#### Document segment:

Grease traps can be the single biggest hassle for restaurants and commercial kitchens if not cleaned regularly. Grease trap maintenance performed on a routine schedule keeps drains flowing smoothly … preventing costly back-ups, and keeping your business up and running.
Grease traps are engineered to stop fats, oils or grease (FOG) from entering the sewer lines. Left unchecked, FOG cools, then solidifies and sticks to the insides of the pipes, trapping food particles and other debris. Over time, this solid mass continues to grow until it obstructs the flow of waste water and causes sewage to back up.
The easiest way to solve this problem is to prevent FOG from ever entering the sewer system. Grease traps can be effective in controlling FOG.
Grease Traps Provide Protection
Inside grease traps are small devices connected directly to the outgoing drains of sinks inside the restaurant. Grease traps are designed to retain FOG usually from one fixture. Because they hold small quantities of captured FOG, grease trap maintenance must be performed frequently (e.g. daily, weekly).
Most municipalities require monthly grease trap maintenance or cleaning. Depending on the trap size and your business volume, more frequent service may be necessary. Our job is to help you maintain compliance, without business interruption.
APW trained technicians are experts at grease trap maintenance and perform over 11,000 services annually.
No job is too small or too big … single-visit pumping capabilities up to 10,000 gallons. Here’s what you can expect from our step-by-step process to clean and maintain grease traps.
- Drain the tank of grease wastes (internal and external grease traps)
- Clean and inspect all baffles
- Run a thorough system test to ensure all waste water is flowing properly
- Dispose of all material pumped from the grease traps in an environmentally safe way
Companies offering to treat your grease traps with enzymes inject chemicals into the trap … and then scoop off the top layer of grease. This leaves solids at the bottom of the trap, causing them to rot and giving off a pungent, unpleasant odor that can make its way into all areas of your business or operation.

#### Problem 1:
In the grease trap text, reproduce the stretch from "APW trained technicians" through "business or operation.", switching "baffles" to "dividers".
#### Problem 2:
According to the grease trap text, what is the single-visit pumping capacity?
#### Problem 3:
List every step of the grease trap cleaning and maintenance process given in the grease trap text.
The lines after this text come from a separate source.

#### Data block:
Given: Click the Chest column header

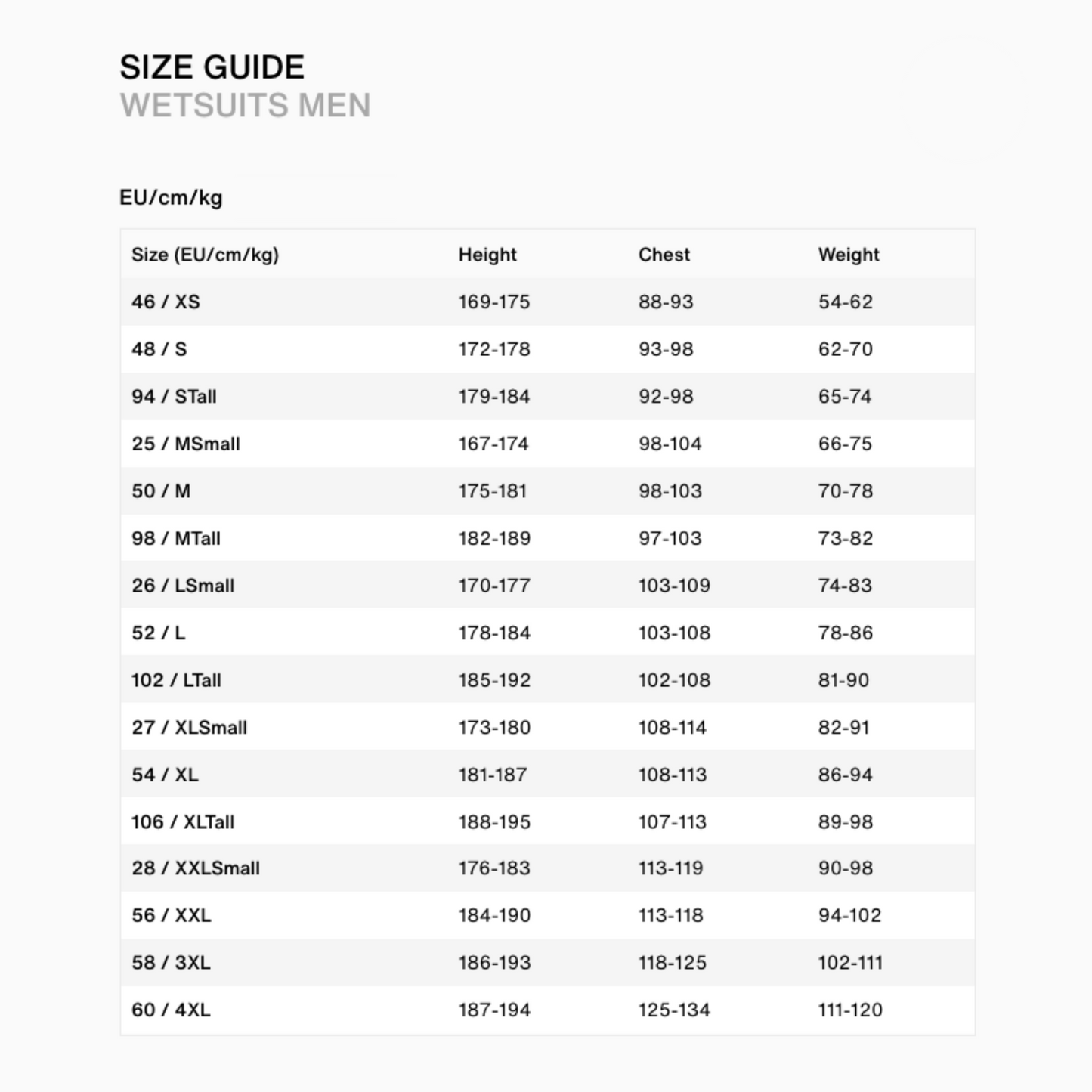Looking at the screenshot, I should (x=664, y=255).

#### Response box 1:
APW trained technicians are experts at grease trap maintenance and perform over 11,000 services annually.
No job is too small or too big … single-visit pumping capabilities up to 10,000 gallons. Here’s what you can expect from our step-by-step process to clean and maintain grease traps.
- Drain the tank of grease wastes (internal and external grease traps)
- Clean and inspect all dividers
- Run a thorough system test to ensure all waste water is flowing properly
- Dispose of all material pumped from the grease traps in an environmentally safe way
Companies offering to treat your grease traps with enzymes inject chemicals into the trap … and then scoop off the top layer of grease. This leaves solids at the bottom of the trap, causing them to rot and giving off a pungent, unpleasant odor that can make its way into all areas of your business or operation.

#### Response box 2:
Up to 10,000 gallons.

#### Response box 3:
- Drain the tank of grease wastes (internal and external grease traps)
- Clean and inspect all baffles
- Run a thorough system test to ensure all waste water is flowing properly
- Dispose of all material pumped from the grease traps in an environmentally safe way